EXERCISE DESCRIPTION:
Only the lines with the string "Focus" are needed; return each of them from the entries below.

____ DATA EXTRACT

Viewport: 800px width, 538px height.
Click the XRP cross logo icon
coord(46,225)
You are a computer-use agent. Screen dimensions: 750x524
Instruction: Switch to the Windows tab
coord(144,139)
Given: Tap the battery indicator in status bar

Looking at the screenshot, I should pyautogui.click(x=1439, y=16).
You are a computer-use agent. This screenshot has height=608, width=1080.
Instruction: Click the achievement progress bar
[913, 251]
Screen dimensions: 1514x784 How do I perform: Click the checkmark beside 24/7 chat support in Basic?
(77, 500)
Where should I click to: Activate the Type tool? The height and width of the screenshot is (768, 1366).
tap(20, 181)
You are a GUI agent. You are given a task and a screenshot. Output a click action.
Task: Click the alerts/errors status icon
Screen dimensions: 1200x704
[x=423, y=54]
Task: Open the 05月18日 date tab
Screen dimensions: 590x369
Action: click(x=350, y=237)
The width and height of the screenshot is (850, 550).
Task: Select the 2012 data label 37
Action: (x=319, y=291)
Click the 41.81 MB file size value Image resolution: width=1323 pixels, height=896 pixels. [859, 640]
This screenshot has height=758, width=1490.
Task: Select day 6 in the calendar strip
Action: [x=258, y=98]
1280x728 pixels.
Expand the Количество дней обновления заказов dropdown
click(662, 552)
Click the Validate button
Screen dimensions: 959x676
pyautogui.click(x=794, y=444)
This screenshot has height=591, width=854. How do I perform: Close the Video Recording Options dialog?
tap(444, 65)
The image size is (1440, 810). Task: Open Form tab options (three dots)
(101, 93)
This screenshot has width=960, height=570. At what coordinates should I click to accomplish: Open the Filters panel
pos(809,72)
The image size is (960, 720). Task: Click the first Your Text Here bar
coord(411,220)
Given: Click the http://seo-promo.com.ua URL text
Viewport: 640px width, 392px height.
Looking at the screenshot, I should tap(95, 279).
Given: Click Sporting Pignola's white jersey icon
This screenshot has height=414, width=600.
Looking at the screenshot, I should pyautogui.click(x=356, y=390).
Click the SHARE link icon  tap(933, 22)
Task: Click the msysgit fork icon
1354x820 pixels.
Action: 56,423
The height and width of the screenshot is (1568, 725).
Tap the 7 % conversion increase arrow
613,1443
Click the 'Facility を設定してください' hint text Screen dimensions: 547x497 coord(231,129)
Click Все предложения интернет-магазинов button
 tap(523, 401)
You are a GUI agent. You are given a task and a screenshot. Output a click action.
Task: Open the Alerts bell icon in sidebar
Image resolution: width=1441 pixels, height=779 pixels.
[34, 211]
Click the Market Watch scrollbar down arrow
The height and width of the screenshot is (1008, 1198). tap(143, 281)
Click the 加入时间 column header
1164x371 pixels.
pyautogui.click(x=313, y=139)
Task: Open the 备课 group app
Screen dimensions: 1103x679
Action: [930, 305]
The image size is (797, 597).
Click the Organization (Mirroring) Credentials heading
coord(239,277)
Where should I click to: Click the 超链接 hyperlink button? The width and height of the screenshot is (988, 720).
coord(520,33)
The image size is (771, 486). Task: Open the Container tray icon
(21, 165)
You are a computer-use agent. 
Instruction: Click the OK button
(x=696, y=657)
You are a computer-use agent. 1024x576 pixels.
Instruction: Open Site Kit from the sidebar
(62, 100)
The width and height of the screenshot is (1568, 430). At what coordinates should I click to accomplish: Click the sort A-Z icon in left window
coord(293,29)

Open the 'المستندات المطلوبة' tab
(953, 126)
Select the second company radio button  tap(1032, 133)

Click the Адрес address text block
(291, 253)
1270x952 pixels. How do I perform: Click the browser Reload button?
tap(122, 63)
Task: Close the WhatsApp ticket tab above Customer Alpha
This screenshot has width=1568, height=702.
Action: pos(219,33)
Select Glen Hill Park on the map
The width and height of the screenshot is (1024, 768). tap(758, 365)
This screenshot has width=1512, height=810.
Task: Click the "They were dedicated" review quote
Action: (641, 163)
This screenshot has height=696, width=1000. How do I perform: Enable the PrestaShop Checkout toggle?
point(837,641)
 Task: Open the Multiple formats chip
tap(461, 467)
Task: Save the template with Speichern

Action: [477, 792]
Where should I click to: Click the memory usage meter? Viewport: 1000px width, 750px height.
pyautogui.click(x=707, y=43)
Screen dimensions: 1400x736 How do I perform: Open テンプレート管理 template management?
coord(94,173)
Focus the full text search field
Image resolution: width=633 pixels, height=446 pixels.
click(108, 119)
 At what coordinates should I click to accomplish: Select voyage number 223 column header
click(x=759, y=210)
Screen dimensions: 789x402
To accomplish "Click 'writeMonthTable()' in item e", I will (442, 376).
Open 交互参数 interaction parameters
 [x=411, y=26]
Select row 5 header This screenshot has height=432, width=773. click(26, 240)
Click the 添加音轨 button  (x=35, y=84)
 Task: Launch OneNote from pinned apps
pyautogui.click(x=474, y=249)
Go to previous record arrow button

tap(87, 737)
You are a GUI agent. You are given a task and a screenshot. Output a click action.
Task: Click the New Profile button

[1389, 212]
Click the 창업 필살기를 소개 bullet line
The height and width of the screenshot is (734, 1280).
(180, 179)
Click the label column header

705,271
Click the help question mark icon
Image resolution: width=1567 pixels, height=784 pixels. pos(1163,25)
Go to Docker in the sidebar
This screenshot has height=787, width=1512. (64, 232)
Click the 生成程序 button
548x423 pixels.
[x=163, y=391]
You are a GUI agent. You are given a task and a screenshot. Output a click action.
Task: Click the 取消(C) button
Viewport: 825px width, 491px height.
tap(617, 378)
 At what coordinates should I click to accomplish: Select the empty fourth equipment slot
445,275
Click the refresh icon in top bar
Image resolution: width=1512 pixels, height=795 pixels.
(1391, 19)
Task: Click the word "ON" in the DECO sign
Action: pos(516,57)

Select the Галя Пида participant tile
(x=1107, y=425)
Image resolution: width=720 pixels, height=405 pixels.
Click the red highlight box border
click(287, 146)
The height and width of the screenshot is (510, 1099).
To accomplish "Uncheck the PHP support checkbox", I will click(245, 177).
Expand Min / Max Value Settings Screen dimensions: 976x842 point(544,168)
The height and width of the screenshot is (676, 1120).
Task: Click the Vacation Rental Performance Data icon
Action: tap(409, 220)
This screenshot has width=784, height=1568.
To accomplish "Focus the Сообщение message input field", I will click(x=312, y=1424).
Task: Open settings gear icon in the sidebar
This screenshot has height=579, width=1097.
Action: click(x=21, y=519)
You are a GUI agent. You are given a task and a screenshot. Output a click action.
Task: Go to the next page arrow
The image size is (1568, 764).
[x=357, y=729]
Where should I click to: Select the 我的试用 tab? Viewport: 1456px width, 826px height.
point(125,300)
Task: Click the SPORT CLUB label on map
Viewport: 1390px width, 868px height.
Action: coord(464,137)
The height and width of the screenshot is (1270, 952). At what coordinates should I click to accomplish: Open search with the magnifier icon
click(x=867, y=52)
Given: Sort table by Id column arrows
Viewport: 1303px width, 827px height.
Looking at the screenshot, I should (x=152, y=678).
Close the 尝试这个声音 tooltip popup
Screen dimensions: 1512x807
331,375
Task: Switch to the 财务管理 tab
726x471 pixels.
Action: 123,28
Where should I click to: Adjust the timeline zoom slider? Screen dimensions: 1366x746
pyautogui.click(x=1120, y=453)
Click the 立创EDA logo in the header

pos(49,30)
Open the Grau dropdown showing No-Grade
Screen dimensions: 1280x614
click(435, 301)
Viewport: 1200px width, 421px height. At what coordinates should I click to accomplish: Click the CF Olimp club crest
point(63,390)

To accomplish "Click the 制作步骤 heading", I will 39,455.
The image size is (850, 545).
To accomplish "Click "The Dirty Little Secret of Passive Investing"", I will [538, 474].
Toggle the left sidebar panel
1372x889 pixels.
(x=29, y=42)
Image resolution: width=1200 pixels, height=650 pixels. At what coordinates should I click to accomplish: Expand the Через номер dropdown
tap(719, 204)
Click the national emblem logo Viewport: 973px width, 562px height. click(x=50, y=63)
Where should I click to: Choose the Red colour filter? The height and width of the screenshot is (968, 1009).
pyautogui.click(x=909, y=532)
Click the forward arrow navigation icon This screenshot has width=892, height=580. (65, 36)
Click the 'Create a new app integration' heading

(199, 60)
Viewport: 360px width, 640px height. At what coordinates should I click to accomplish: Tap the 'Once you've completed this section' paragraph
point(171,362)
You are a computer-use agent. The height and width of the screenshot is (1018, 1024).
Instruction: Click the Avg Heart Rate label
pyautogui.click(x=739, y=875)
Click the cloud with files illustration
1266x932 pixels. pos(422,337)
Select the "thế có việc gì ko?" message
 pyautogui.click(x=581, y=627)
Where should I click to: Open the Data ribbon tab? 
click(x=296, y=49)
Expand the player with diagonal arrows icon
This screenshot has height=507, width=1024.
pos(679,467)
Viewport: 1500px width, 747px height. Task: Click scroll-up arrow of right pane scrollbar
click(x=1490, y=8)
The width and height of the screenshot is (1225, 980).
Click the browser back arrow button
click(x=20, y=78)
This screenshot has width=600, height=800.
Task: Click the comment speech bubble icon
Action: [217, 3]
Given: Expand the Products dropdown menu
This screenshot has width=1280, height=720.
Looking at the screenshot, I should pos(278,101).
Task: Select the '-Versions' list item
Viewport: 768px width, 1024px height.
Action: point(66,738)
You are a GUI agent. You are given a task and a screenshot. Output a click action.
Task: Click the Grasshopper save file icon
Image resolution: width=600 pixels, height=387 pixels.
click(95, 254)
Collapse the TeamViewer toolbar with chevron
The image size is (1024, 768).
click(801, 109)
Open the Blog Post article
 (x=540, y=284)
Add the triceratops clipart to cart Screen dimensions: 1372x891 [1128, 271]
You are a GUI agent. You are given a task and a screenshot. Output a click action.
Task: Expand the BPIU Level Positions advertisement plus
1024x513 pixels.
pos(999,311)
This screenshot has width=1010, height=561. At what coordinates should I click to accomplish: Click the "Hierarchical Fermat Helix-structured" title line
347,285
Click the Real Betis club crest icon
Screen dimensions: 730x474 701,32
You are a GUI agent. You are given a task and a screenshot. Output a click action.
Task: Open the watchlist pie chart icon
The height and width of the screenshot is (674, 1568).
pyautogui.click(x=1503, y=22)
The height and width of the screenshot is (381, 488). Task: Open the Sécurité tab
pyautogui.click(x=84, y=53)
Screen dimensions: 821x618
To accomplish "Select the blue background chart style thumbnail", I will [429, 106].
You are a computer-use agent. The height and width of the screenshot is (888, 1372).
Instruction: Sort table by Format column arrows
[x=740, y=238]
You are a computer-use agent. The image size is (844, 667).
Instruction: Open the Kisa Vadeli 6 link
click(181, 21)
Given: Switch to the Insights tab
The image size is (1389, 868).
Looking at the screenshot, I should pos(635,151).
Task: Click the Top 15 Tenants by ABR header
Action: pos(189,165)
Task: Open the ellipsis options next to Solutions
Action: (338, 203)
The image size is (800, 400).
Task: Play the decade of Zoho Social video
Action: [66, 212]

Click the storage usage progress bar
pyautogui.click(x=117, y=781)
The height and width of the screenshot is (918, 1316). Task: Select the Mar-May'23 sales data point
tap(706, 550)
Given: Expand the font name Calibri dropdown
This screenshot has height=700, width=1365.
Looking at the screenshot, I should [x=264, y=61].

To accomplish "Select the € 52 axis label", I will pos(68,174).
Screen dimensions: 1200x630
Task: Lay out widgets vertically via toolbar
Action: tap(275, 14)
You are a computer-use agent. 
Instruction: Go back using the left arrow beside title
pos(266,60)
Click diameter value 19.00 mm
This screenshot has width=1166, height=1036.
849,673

________

TASK SOLUTION:
Focus the full text search field
To accomplish "Focus the Сообщение message input field", I will click(x=312, y=1424).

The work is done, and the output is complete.